# [TASK OBJECTIVE]
Retype only the lines at the head of the records, first through the one with "Gerber (507, 2008)", exactly as written.

Saved data entries:
========================
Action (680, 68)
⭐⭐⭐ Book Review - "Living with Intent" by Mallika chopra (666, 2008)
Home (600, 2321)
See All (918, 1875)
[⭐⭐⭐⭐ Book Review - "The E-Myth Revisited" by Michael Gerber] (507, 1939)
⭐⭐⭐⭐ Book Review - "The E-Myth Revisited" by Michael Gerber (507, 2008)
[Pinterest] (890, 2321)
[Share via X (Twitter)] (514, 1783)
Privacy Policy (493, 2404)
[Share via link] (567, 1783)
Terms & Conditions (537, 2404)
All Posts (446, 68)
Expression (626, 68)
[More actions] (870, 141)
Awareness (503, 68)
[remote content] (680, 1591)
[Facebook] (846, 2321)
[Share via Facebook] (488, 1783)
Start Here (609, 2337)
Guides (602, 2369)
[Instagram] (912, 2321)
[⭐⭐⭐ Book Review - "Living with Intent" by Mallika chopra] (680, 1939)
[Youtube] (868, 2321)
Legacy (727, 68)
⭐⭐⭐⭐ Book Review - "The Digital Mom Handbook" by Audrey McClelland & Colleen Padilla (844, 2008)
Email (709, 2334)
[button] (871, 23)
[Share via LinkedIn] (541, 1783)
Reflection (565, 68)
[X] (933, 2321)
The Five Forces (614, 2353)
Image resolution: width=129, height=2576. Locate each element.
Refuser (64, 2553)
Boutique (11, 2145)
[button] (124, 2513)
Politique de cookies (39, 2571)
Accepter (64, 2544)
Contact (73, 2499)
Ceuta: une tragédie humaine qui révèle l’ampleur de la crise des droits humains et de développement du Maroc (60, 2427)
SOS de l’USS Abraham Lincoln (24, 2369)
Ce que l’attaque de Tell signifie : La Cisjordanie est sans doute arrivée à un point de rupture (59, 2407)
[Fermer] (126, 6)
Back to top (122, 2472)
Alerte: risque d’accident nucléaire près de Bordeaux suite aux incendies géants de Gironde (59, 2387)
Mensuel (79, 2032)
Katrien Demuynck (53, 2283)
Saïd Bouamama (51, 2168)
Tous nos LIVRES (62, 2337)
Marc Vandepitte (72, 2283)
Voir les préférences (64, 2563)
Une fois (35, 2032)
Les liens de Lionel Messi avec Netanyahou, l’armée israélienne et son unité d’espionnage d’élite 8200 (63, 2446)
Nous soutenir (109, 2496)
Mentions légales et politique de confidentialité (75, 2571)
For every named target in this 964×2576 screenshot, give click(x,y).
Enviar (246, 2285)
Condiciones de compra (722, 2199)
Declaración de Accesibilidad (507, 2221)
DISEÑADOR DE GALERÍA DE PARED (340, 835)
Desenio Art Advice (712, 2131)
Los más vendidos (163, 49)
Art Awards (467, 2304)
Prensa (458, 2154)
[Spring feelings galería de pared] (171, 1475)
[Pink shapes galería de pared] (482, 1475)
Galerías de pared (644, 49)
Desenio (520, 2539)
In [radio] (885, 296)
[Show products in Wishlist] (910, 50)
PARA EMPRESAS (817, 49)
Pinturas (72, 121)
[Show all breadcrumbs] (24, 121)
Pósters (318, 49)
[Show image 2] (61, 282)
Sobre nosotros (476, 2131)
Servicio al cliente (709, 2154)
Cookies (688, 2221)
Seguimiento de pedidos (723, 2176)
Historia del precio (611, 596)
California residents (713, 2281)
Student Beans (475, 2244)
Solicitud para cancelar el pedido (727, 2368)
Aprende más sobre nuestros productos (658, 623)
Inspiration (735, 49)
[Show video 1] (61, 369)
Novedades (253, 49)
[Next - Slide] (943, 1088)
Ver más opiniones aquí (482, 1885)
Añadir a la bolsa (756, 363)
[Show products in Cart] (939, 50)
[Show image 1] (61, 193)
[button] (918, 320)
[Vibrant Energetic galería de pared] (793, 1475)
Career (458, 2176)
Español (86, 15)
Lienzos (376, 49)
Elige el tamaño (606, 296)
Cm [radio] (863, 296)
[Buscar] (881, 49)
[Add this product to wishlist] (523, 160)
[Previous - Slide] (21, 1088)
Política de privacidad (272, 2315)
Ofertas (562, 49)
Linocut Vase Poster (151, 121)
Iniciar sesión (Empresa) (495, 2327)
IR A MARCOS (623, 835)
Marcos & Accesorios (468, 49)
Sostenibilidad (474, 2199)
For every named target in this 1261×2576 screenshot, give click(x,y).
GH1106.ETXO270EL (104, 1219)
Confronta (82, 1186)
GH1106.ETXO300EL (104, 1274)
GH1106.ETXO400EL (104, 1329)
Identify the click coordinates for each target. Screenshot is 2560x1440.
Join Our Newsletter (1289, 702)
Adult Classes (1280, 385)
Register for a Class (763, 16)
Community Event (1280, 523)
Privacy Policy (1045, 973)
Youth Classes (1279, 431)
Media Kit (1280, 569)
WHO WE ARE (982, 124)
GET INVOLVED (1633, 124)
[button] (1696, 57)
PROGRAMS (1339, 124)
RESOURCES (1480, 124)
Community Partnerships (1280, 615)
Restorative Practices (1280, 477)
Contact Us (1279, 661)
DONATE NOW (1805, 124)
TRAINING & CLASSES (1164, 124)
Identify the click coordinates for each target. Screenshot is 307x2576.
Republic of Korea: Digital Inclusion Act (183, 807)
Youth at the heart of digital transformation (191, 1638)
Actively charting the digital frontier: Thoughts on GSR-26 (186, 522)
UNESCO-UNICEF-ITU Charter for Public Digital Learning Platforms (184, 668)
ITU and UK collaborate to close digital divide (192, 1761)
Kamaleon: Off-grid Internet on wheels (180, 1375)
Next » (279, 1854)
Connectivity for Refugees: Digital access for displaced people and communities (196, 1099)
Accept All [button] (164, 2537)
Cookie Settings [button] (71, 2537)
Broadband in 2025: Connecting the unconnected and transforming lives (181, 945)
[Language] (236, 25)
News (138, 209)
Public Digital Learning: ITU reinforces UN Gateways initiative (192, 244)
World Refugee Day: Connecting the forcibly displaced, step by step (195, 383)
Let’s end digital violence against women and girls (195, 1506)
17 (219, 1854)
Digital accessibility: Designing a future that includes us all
========================
# [RESPONSE FOR THIS EXERCISE]
Action (680, 68)
⭐⭐⭐ Book Review - "Living with Intent" by Mallika chopra (666, 2008)
Home (600, 2321)
See All (918, 1875)
[⭐⭐⭐⭐ Book Review - "The E-Myth Revisited" by Michael Gerber] (507, 1939)
⭐⭐⭐⭐ Book Review - "The E-Myth Revisited" by Michael Gerber (507, 2008)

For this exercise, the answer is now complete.